Text Mining, Diversity Mission Statements Across Several Colleges

So this is my first time using Voyant, and I’m pleasantly surprised by how intuitive and easily I was able to make use of some it’s cool features. For my assignment, I wanted to reflect on the current and former academic institutions I’ve had experience in both professionally and academically.

Throughout my academic journey, I’ve noticed the term “Diversity” greatly varies depending on the needs and values each respective institution embodies. Based upon our individual perspectives, the term diversity can be quite broad, making it’s application in college settings more difficult to track. Going into this project some guiding questions I pondered were: Would there be differences in the marketed (term) values of diversity between private and public colleges? How would I narrow down the list of colleges? What were my own definitions of diversity, and what aspects are most valued in my own perceived ideal of what diversity means in a college setting?

To begin I narrowed down my college list to six institutions:                                                              (1) Cuyahoga Community College                                                                                                             (2) Smith College                                                                                                                                         (3) LaGuardia Community College                                                                                                            (4) Amherst College                                                                                                                                      (5) CUNY Graduate Center                                                                                                                          6) Hunter College

After attaching the urls to all “Diversity Mission Statements” of each college into Voyant, the first image of “trends” appeared:

To dive in deeper, I did a separate chart of the top 5 terms from each institution’s Diversity Statements, which excluded the glaring amount of times each institution self-referenced itself as seen by the large texts of “Smith” & “Amherst” in the image above. While the amount of times each college felt the need to reference itself was intriguing in itself, I wanted to focus on terminology outside of the name to which followed below and chose to exclude it from the following charts.
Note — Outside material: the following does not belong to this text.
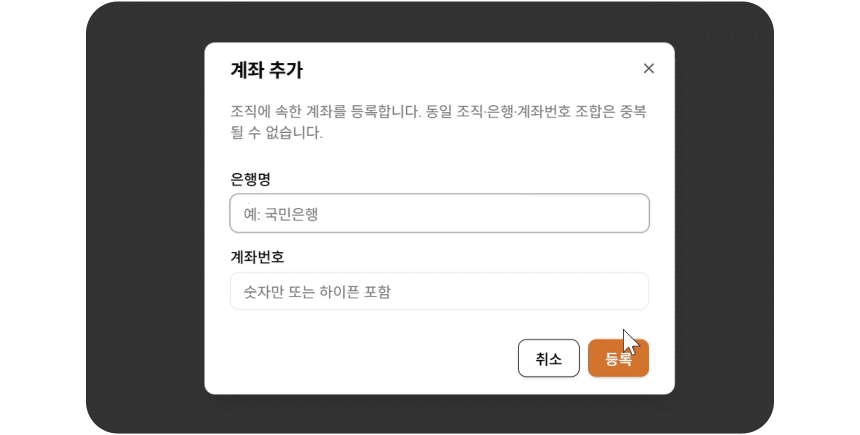This screenshot has width=860, height=435.
Task: Select the '예: 국민은행' placeholder text
Action: tap(287, 213)
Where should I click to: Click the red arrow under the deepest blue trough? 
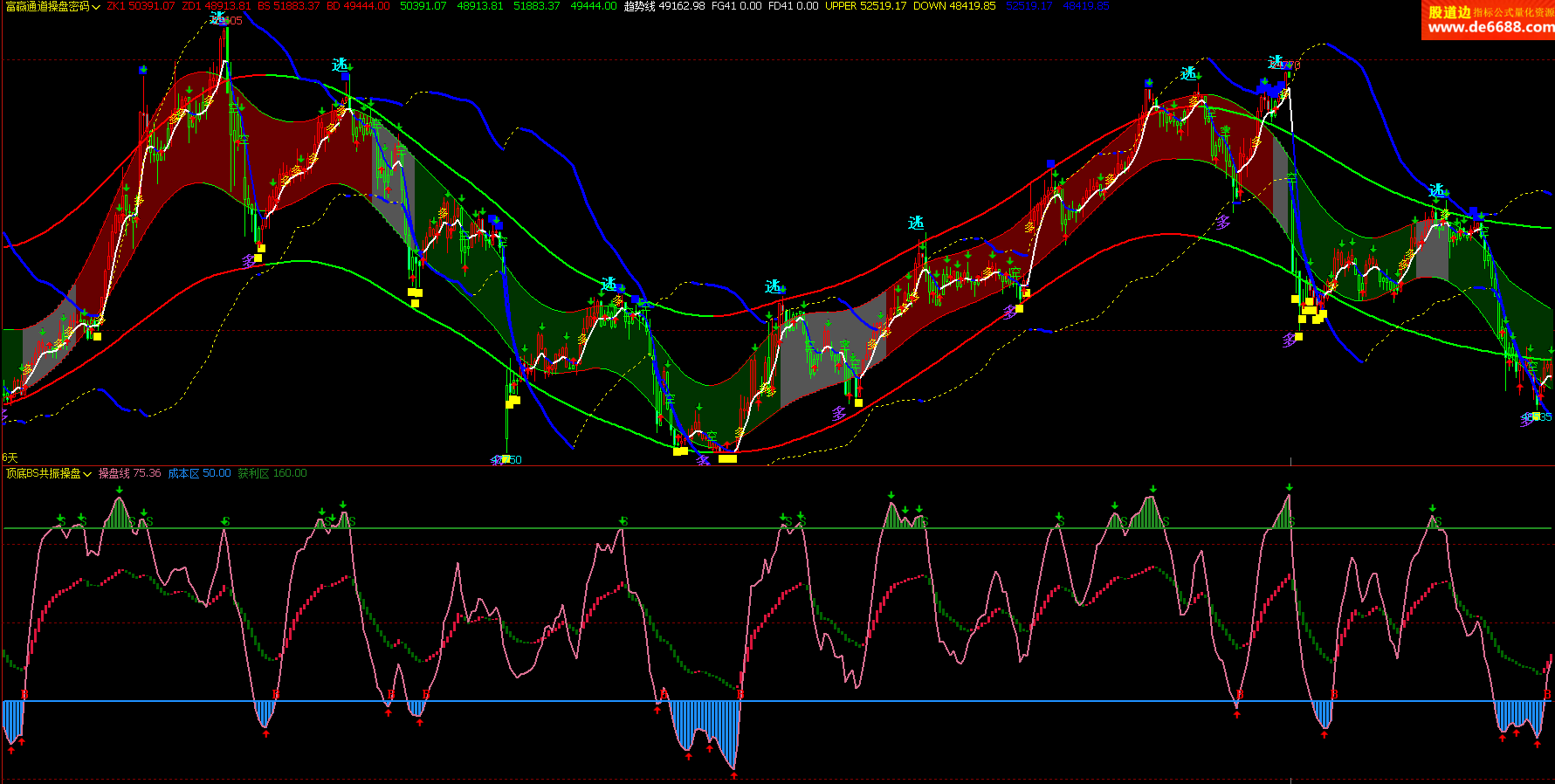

Aside from the college names, here are the Top 5 terms associated with the Diversity Statements of each college:

Reminder: (1) CuyahogaCC (2) Smith (3) LaGuardia CC (4) Amherst (5) CUNY GC (6) Hunter

As shown above, the top 5 trends are, Diversity, Student, Academic, College, and Community. Whilst the obvious mention of diversity did not surprise me, the remaining terms did. So in response, I next, wanted to compare these top trends with the five terms (values) I thought were most important in identifying what diversity should mean in college setting:

Values: Inclusion, Equity, Disabilities, Gender, & Race

As demonstrated in the chart above, these 5 terms were only mentioned at less than half the amount of the top trending terms. Personally it was greatly disheartening to see that Race was mentioned the least out of the terms which I had selected in what I had perceived to be the most important aspect of diversity.

I also thought it was noteworthy to explain why I chose to select Inclusion & Equity as separate categories. Inclusion can be thought of being granted the permission, or in college terms, “acceptance” into an academic setting, while Equity is what it means to valued in a space without conforming to the standards and values of an institutional space. It was through this distinction one of the most compelling differences between private and public institutional values. According to the chart above, Inclusion was most mentioned in (4) Amherst & (2) Smith, and Equity termed most at (1) Cuyahoga CC & (2) Smith. While the Equity overlaps at Smith College, Inclusion is remarkably mentioned at a much higher rate, especially in comparison to the remaining public colleges which mark either of the terms as almost nonexistent.

Another important aspect of the data correlates circles back to Race. While still the most underrepresented term within this category, it was mentioned the most at: (3) LaGuardia CC, (5) CUNY GC, and (6) Hunter College, in comparison to (4) Amherst, and (2) Smith college which were almost invisible on the chart.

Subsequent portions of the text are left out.